6.75. On Race

I am having a difficult time avoiding the stark racial polarization that feels as though it is overwhelming the American conversation. There are racial dog whistles everywhere, and every time a group of people declared as a minority make an effort to speak out about their/our treatment in America it is viewed as an attack on whiteness. The answer, often, is framed as ‘get rid of your racial identity’ or ‘appreciate the fact you live here’ when the reality of where we live is made less enjoyable by the insinuation that we ought to shut up and take it. This country is about speaking up. This country was designed under the principles of developing laws and philosophies to help us rise. Perhaps not to help us all rise, but as we all have adopted and adapted to the changing world these principles surely ought to apply to anyone who feels they ought to have their voice heard and their difference recognized. That is, in my opinion, the very purpose and power of free speech. However, when that speech is used to hold a people down or to create lines in the sand then it is not free. It comes at a cost that we are paying right now.

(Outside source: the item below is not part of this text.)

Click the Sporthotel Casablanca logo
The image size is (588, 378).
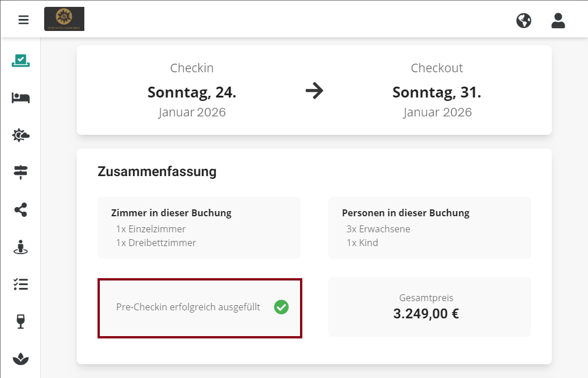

This is not about Fox News. I’ve written at length about the racist ideology that fuels that organization. I continue to believe the network panders to a specific and large fanbase. If you want to know who that demographic is then just watch the commercials. Skip the news itself because the commercials are more informative about who they are speaking to and why and even how. However, they are not alone. The web is flooded with powerfully divisive rhetoric aimed at the weakest among us–those who lack the experience or often the intelligence to decipher what they are being fed. In many ways those who hold the mic, or the pen, or the camera, or the keyboard are treating us much like the dog who doesn’t want to take a pill. They are wrapping it in something we want and feeding it to us anyway.

This works on a number of levels and absolutely terrifies me, because in my lifetime I see us repeating many of the same moments that led towards all of the trouble I’ve read about in the time before. This is the 60’s repeated. As fashion repeats itself so seemingly does racial conflict. The language changes as the cut changes but we are offering nothing new and we are offering no progress. In fact any semblance of progress is greeted with more radical resistance. We get a half-black (we tend to forget about that part don’t we?) President and we get Trumpism as a lasting reminder and example of what happens if we try to have anything ‘they’ don’t want us to have. We get a half-black (again, we don’t often address the other side of that racial equation) Vice President and a woman to boot and we get hoards of white-skinned people storming the capitol looking for (and in some cases finding) blood.

What scares me is that the responses are coming faster. Perhaps the speed of the internet amplifies the speed of human response in a way that should be questioned. Perhaps the speed of media and connection reduces our time to think and leaves only reaction time. What is most awful is that the reactions of the minorities are the ones most criminalized while those who stand as the (shrinking) majority get to claim some moral or ethical or social high ground.

We are not on the brink of a race war. Instead we are in the trenches of a racial cold war and more and more people are awakening to that reality. That, in my opinion is what Woke really means.